- Raising Counter-Claims in Construction Disputes
- September 6, 2010
- Law Firm: Curtis Mallet-Prevost Colt Mosle LLP - New York Office
With the high level of construction activity taking place in Oman, it is unsurprising that construction disputes sometimes arise. Because of the size, complexity, and large amounts of money often at stake, many construction disputes require the meticulous attention of legal advisors.
One key aspect of construction disputes that is often overlooked is the potential for a party to raise counter-claims against the initiating party. For instance, if a general contractor terminates a subcontractor, the subcontractor may bring certain legal claims against the general contractor, such as for costs incurred or work forgone.
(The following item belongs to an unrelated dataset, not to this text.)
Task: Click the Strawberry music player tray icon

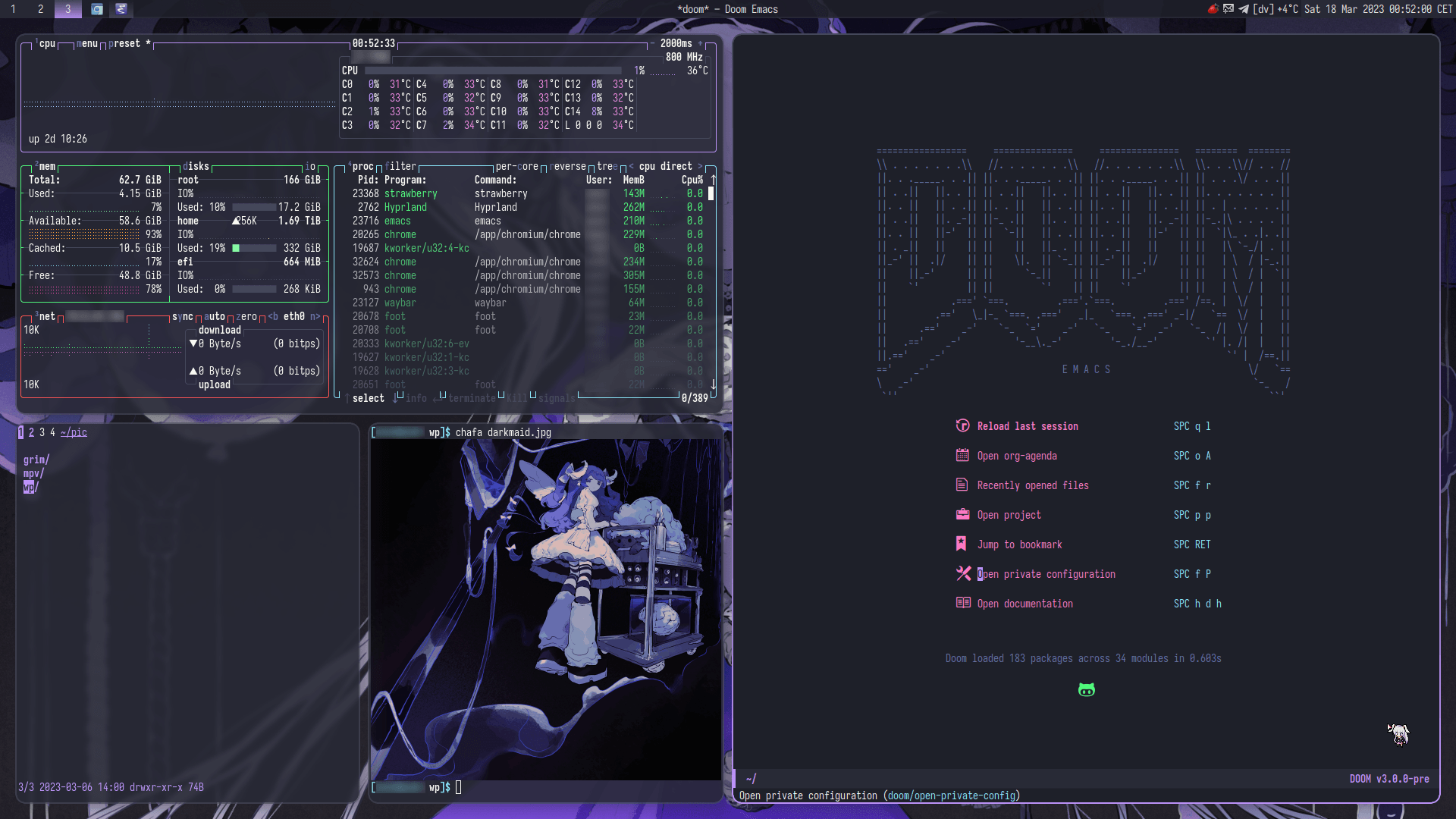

However, if the subcontractor brings such a claim, the general contractor itself may have a wide range of counter-claims that it can raise against the subcontractor in a judicial forum, such as for costs incurred as a result of shoddy work or regulatory violations.
Counterclaims may be raised in many types of disputes, but when it comes to construction disputes they often must be raised in accordance with a unique set of procedures.
As readers familiar with the construction sector may know, many construction contracts - for example, the oft-used Oman Standard Conditions of July 1981 (Third Edition) - contain a clause which states that any dispute will be settled by arbitration. This arbitration clause usually states that, before any arbitration can take place, it is a mandatory requirement that “any dispute or difference of any kind whatsoever” must be referred to the project’s engineer for a decision. In many Omani construction contracts, the arbitration clause further states that the engineer must give his written decision “within a period of ninety days after being requested by either party to do so....” It is only after compliance with this step involving the engineer that a party can commence an actual arbitration proceeding.
The type of arbitration clause described above is simple and non-controversial from a claimant's perspective. Clearly, the claimant should request a decision from the engineer as regards all the claims which the claimant wants to make against the counter-party.
However, the counter-party may not realize that it too should request a decision from the engineer as regards all the counter-claims it would wish to make against the claimant. Failing to do this could give rise to difficulties for the counter-party when it responds to the claimant's statement of claim during the arbitration proceedings. In its reply, the counter-party may wish to raise counter-claims. However, when the counter-party does so, the claimant then may retaliate by arguing that the counter-party has fallen foul of the procedural requirement in the contract’s arbitration clause for obtaining a written decision from the project engineer in relation to any dispute or difference. The claimant may assert that the arbitral panel has no capacity to hear the counter-claims because the engineer first must make a written decision on those counter-claims before they can form part of the subject matter of the arbitration proceedings.
Accordingly, we strongly advise our clients, who may wish to assert counter-claims in the arbitration, to seek first an engineer's decision as regards all of those counter-claims. In this way, we can negate the claimant's ability to argue in the arbitration that the arbitral panel cannot hear, or adjudicate upon, such counter-claims.